One further case, in a neighbouring jurisdiction, suggests that the Ontario MoE may in part be modeling its approach on that of the U. S. regulators. Just 120 miles due east of Kingston at Ticonderoga, New York, on the border with Vermont both the New York Department of Environmental Conservation and the federal US EPA have approved the burning of TDF by International Paper at its mill in Ticonderoga. But the adjacent state of Vermont is not happy about it. Vermont Governor Jim Douglas and Attorney General William Sorrell said on Sept 11 that they would continue their legal battle to stop this plan. (Albany Times Union, Sept 12) Governor Douglas noted that the state of Vermont had offered to pay for up-to-date pollution control equipment but that International Paper had refused to engage in serious discussion about Vermont's concerns. Democrat Sorrell joined with Republican Douglas in denouncing the tire burning plan: "No tires will be burned without a fight, a big fight."
In conclusion, back here in Ontario one has to wonder if the wrong government department is regulating industrial air emissions in our province. A reading of the three MoE supporting documents for the recent reforms in regulation of industrial air emissions in Ontario suggests that the MoE has a rather simplistic theory of human health. According the MoE system there are two kinds of human disease. The first disease is called "cancer", and the second disease is called "everything else".
First of all, Cancer risk, which they calculate using the usual incomprehensible and malleable Risk Assessment formulas to establish that less than one person per million population is affected by any single chemical from any single facility. Secondly, "Everything else" they reduce to a so called Hazard Analysis quotient. This approach appears to be very crude, given the current understanding of the complex effects of air pollution on human health.

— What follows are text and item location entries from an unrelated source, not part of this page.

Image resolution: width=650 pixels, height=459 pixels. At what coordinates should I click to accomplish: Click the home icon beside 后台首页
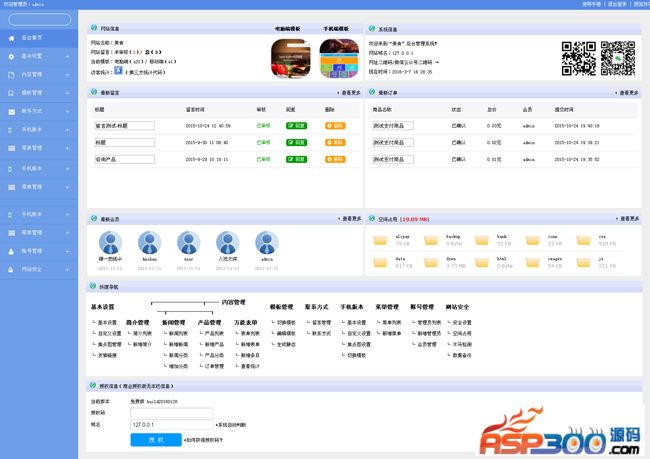point(11,36)
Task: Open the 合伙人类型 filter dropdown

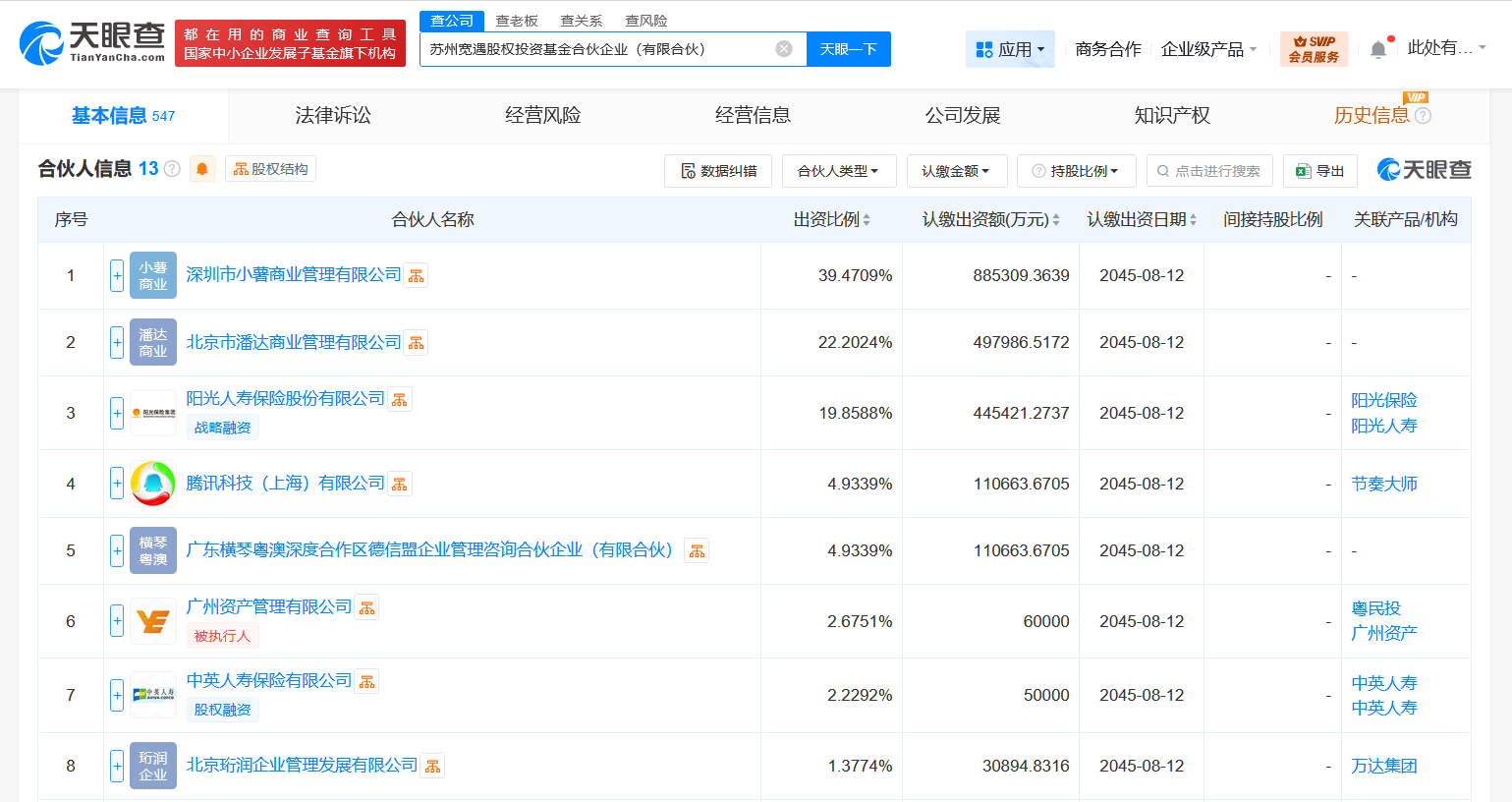Action: point(836,170)
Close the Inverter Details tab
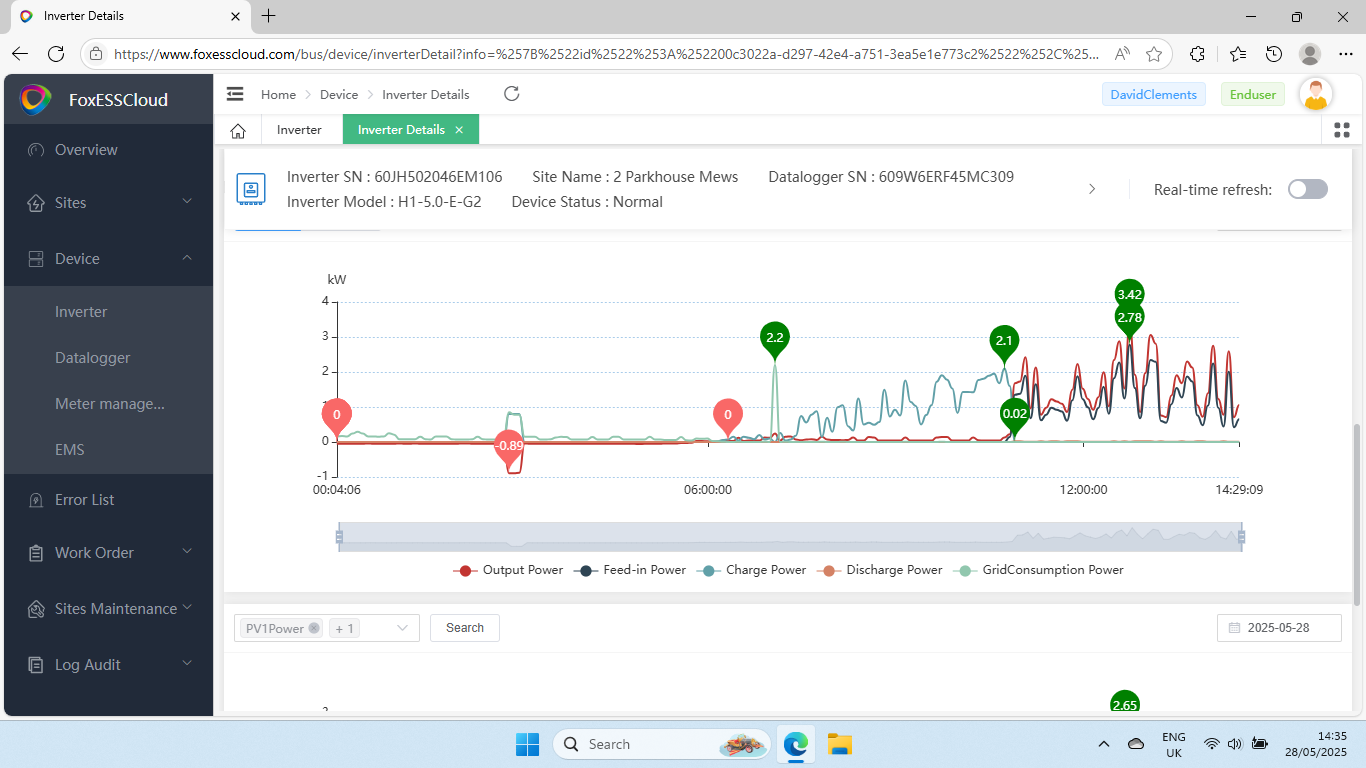The height and width of the screenshot is (768, 1366). click(x=459, y=130)
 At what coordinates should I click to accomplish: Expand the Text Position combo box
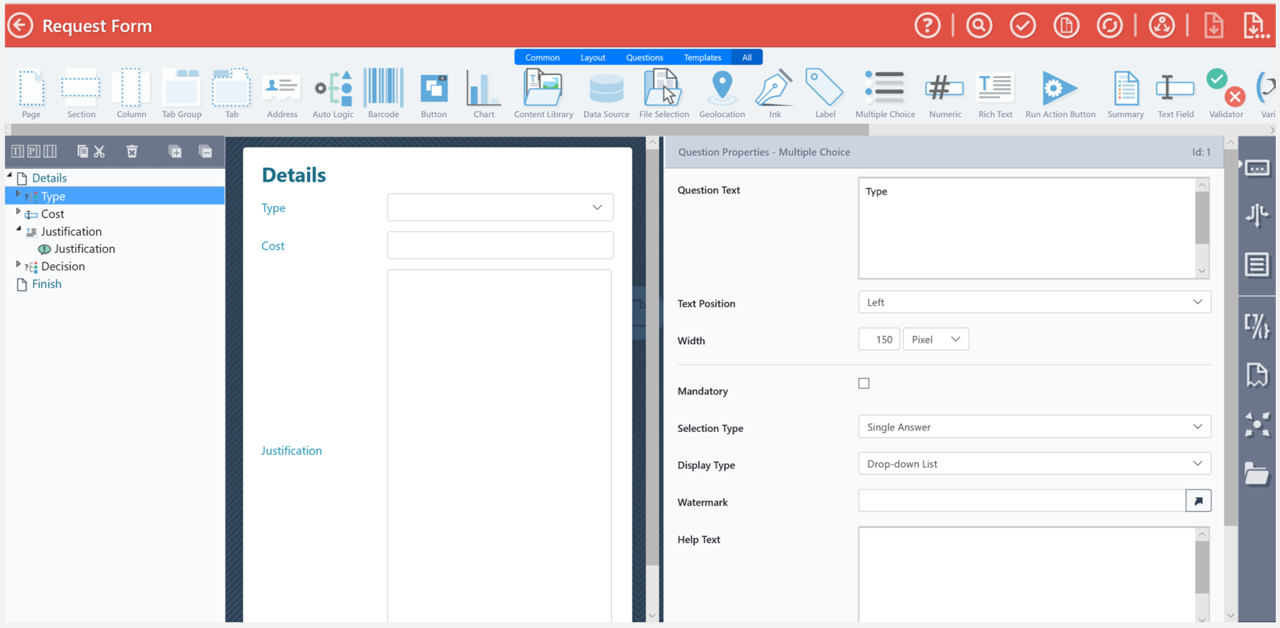click(1034, 302)
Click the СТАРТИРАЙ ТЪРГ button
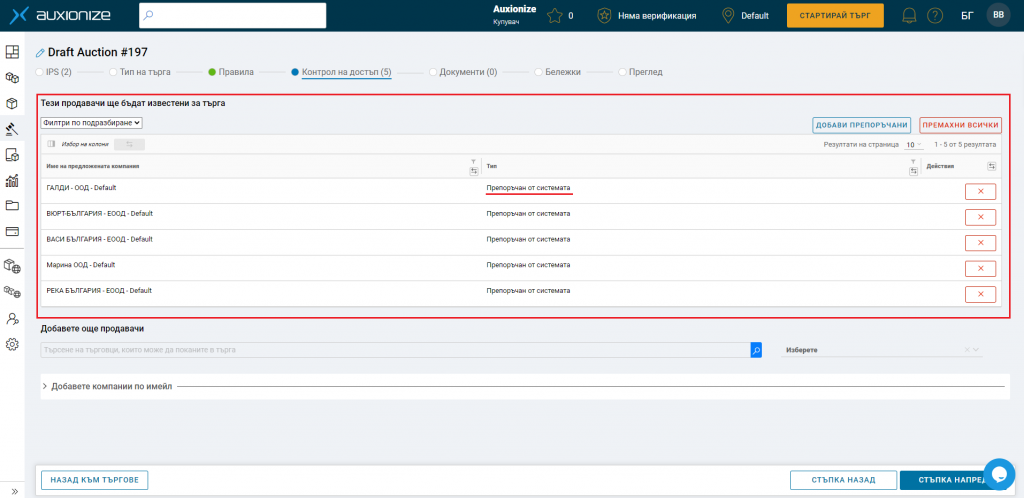1024x498 pixels. click(x=834, y=16)
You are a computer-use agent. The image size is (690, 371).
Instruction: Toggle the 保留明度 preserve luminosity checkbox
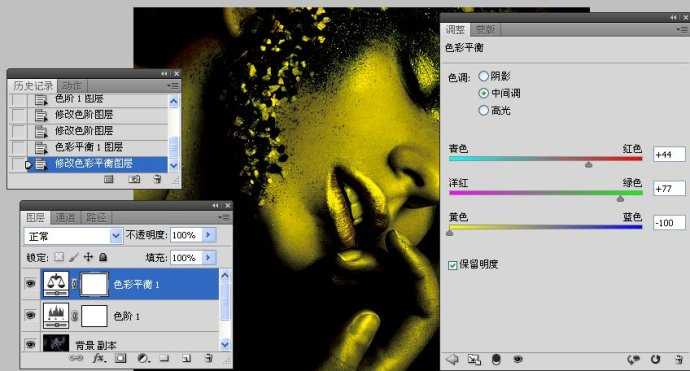[452, 265]
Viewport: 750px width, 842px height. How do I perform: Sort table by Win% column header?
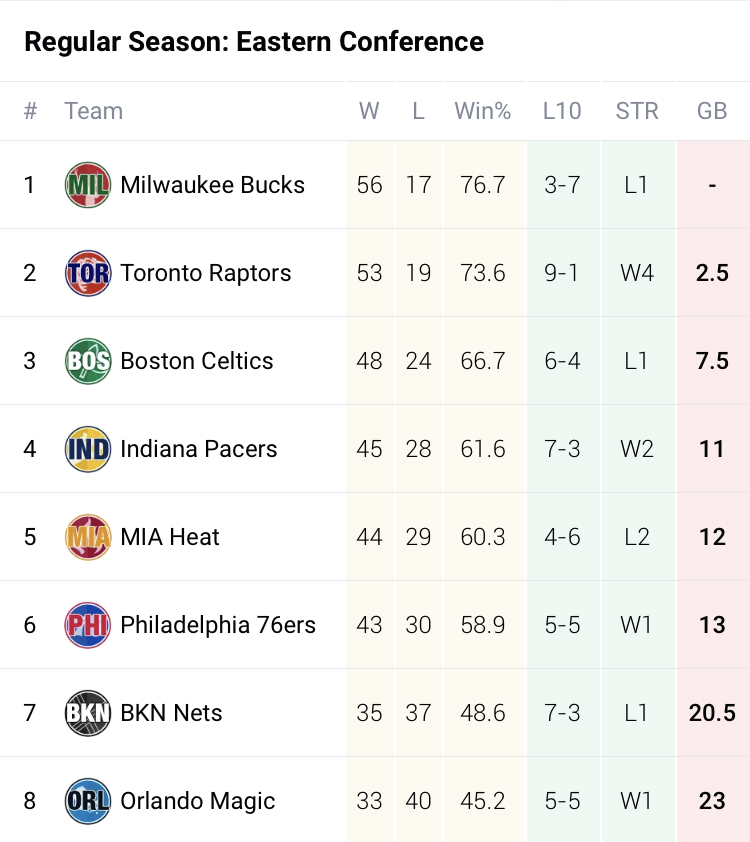483,111
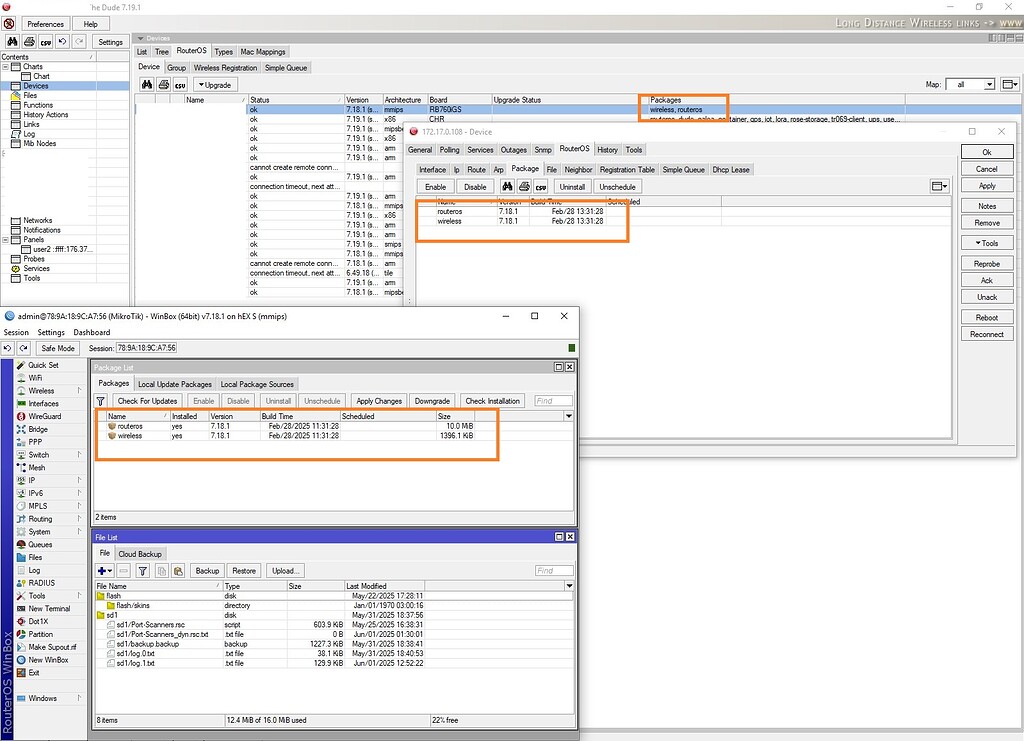Image resolution: width=1024 pixels, height=741 pixels.
Task: Click the Safe Mode icon in WinBox
Action: (x=57, y=348)
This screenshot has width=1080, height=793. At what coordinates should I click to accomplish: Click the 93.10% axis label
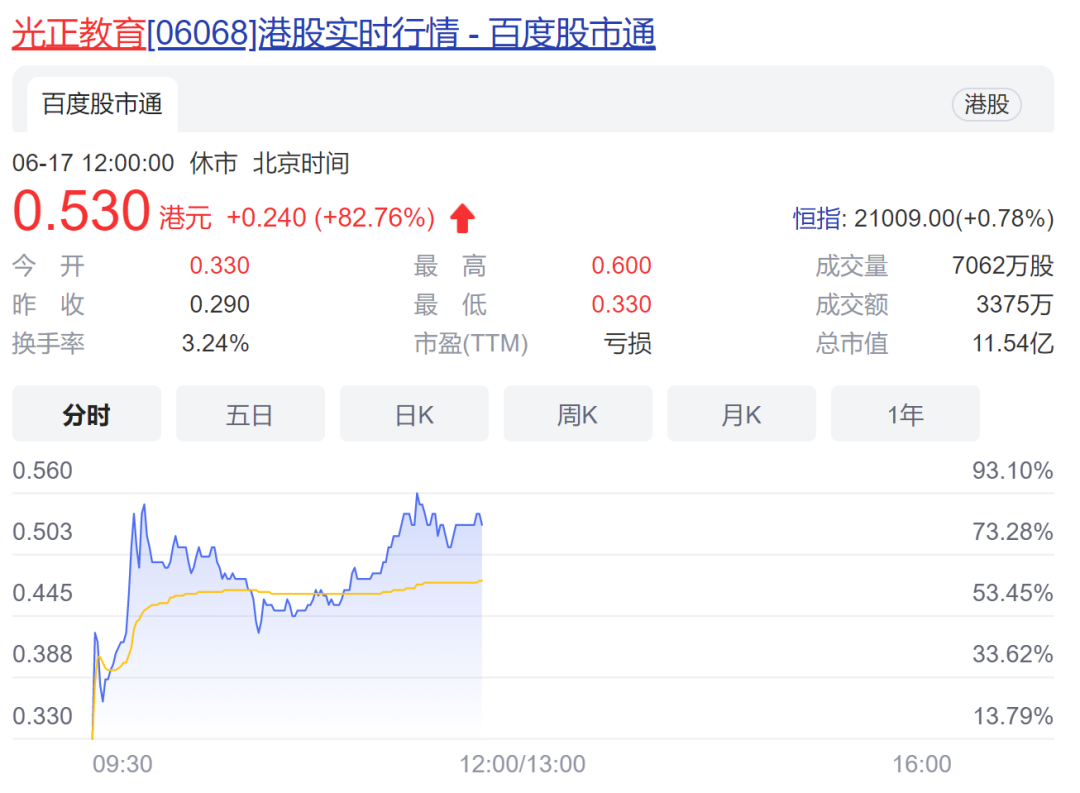(1012, 471)
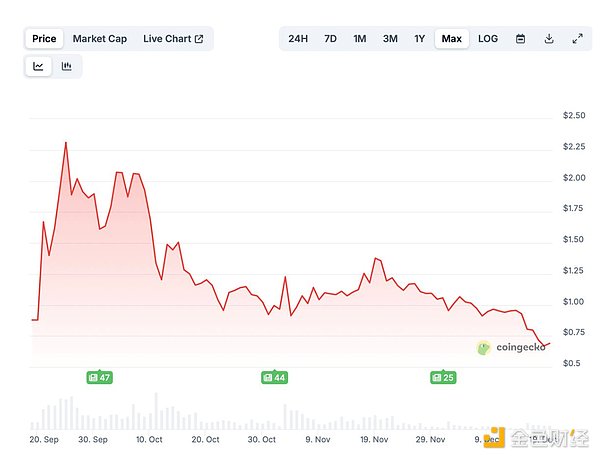Open the calendar date range picker
600x459 pixels.
520,39
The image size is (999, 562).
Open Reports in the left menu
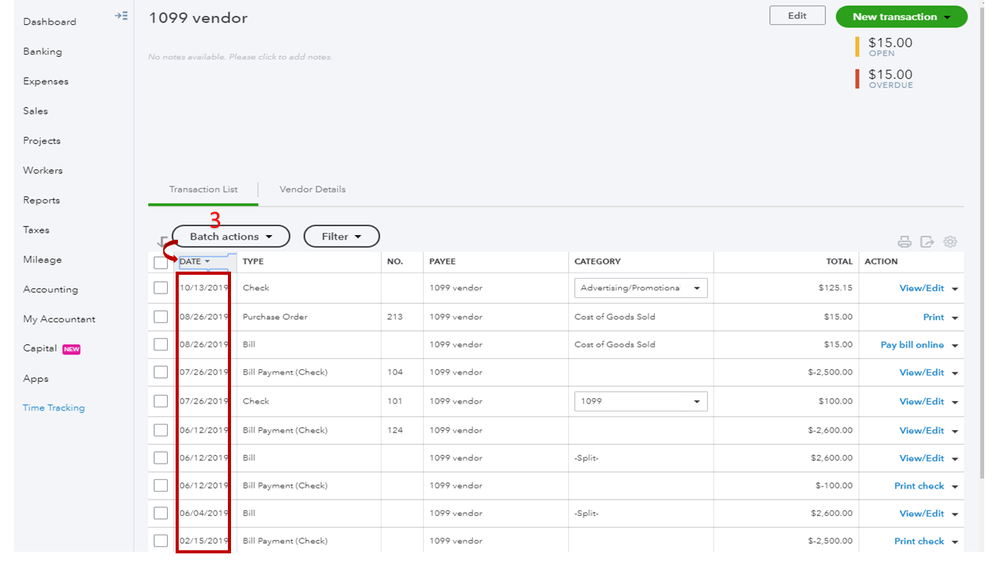(41, 200)

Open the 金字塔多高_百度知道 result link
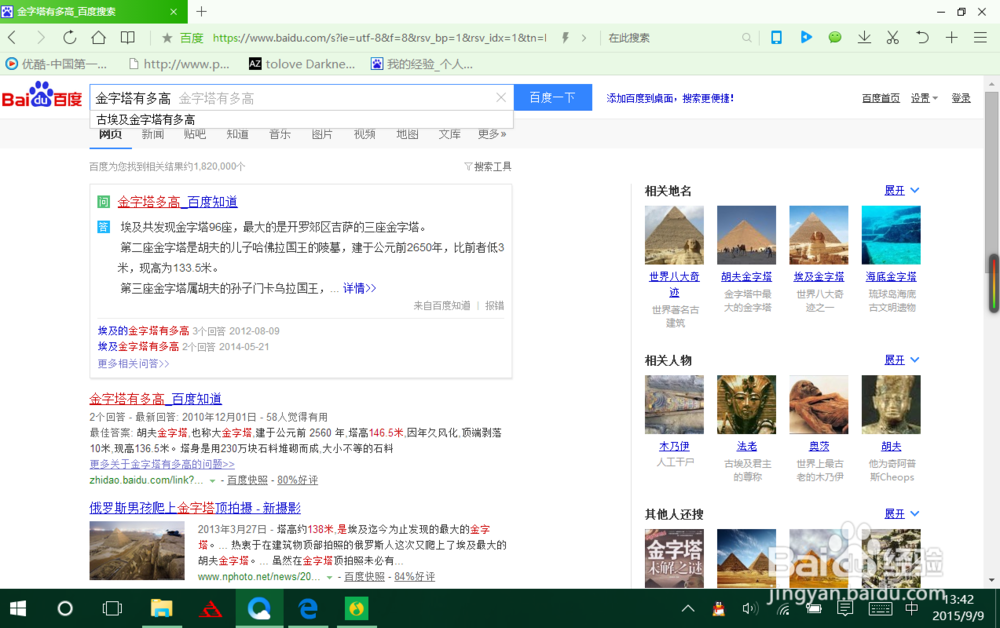point(178,201)
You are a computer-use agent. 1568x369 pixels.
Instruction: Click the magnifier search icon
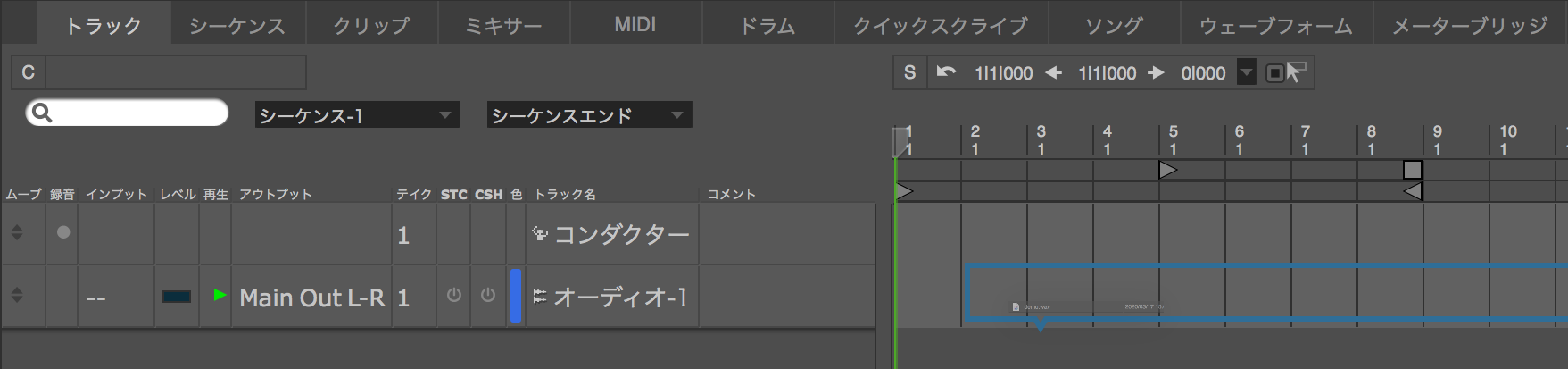[41, 113]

It seems that the Ministry of Health and the Public Health departments should be playing a much more active role in these matters. But at present the health experts appear to be sitting on the bench, over on the sidelines. This is unfortunate because there is a wealth of talent in the Ontario public health system. These are the people who know the most about human health. The MoE are ultimately not the people who are most knowledgeable about human disease. Public interest groups need somehow to get the Ontario Minister of Health and the Chief Medical Officer of Health of Ontario to engage this matter in a serious way.